Gitds-flow (Data science git work flow)

[!cue] This is a Git workflow proposed by me Daniel Guitron(aka: @danguitron) to easily have a minimalist way to work in your data science projects.

📓 Notes

After experimenting with different ways to work with Git as a Data Scientist, I realized that some commonly recommended workflows for software development, such as GitFlow, might not be the most optimal approach for data science projects, as they serve different objectives. Through discussions with a great friend and mentor Rodolfo Núñez. I device to follow his advice.

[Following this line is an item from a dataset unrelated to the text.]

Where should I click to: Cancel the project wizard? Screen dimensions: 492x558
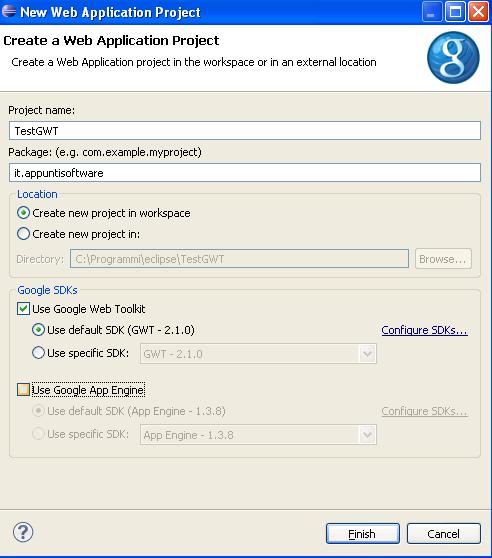click(x=444, y=533)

[!Note] Rodolfo Núñez Never just follow someone’s advice because they tell you to; reflect on it and see if it fits your way of working, since the most popular isn’t always the best.

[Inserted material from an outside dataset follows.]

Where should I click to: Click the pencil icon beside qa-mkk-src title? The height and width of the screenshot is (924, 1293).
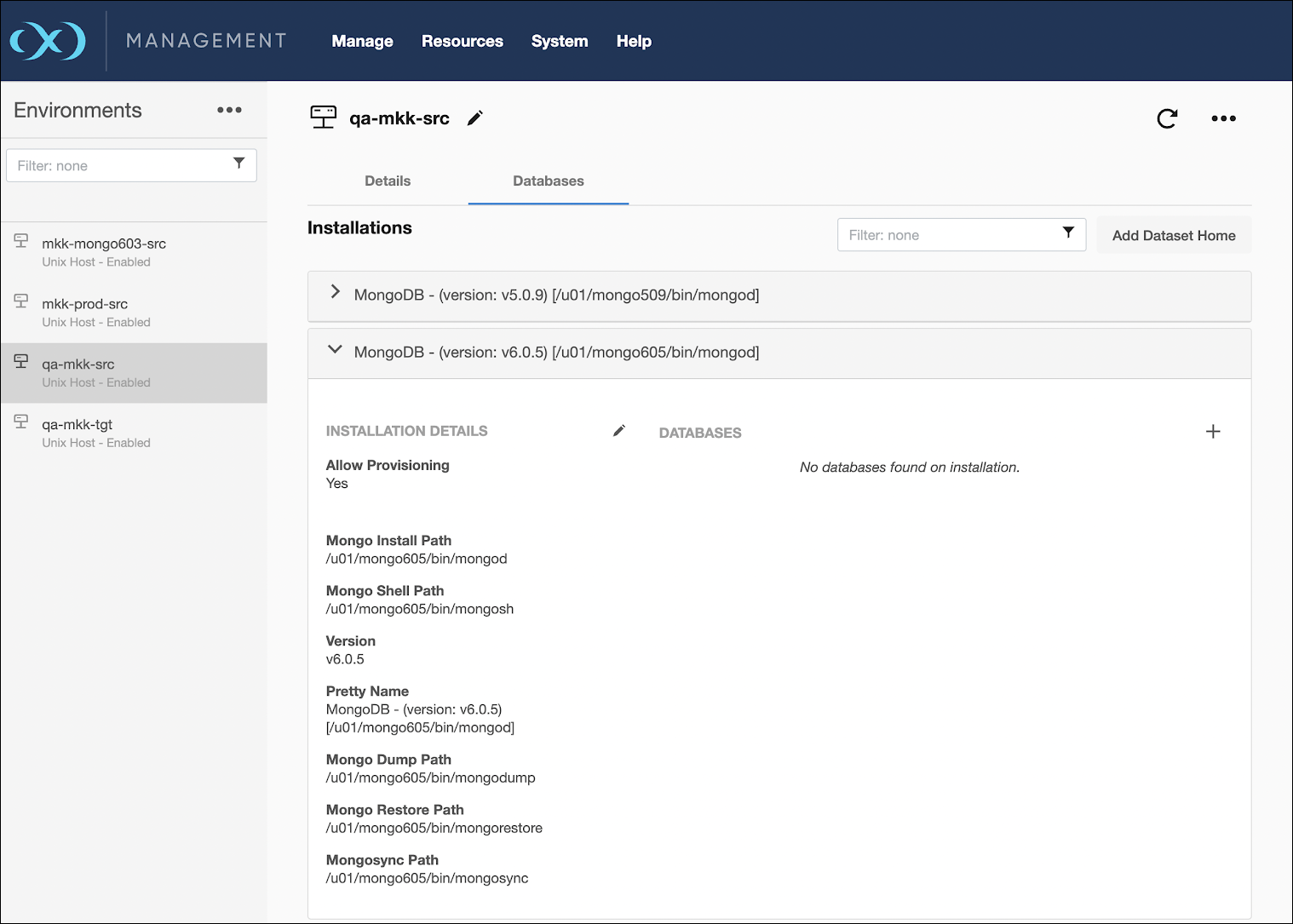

That’s why today I’m proposing a workflow that I believe is optimal for Data Science—or at the very least, one that aligns well with my way of working. For the sake of conventions and simplicity, I decided to call it GitdsFlow, or gitds-flow (Git Data Science Flow).

Proposed scheme (git-flow diagram)

Everything originates from just two primary branches, which will then split into additional branches to keep the structure simple and straightforward. As Data Scientists, we don’t need an overly complex workflow, so the project will have only two permanent branches:

main/ (production/release)
dev/ (laboratory/test).
Any other branches will be temporary.

Diagram Legend

Symbol	Meaning
Rectangle	Action or process (e.g. create branch, commit)
Luck	Decision point (e.g., success of the experiment?)
Arrows	Process flow
Circle (Start/End)	Flow start and restart points

Detailed branch structure and reasons

1. Main Branches and their Relationship

A) ⚛️`main/` production branch

Origin: Root branch.
Branches derived from it:
- hotfix/*: Urgent fixes in production.
- release/*: Release preparation (only in very mature projects).
What it contains:
- Production code and models.
- Versioned processed data (referenced via DVC/Git LFS).
- Only validated versions (semantic tags: v1.0.0).
Reason:
- You need a stable environment to reproduce results in production.
- In DS, models are critical assets: a mistake can cost millions.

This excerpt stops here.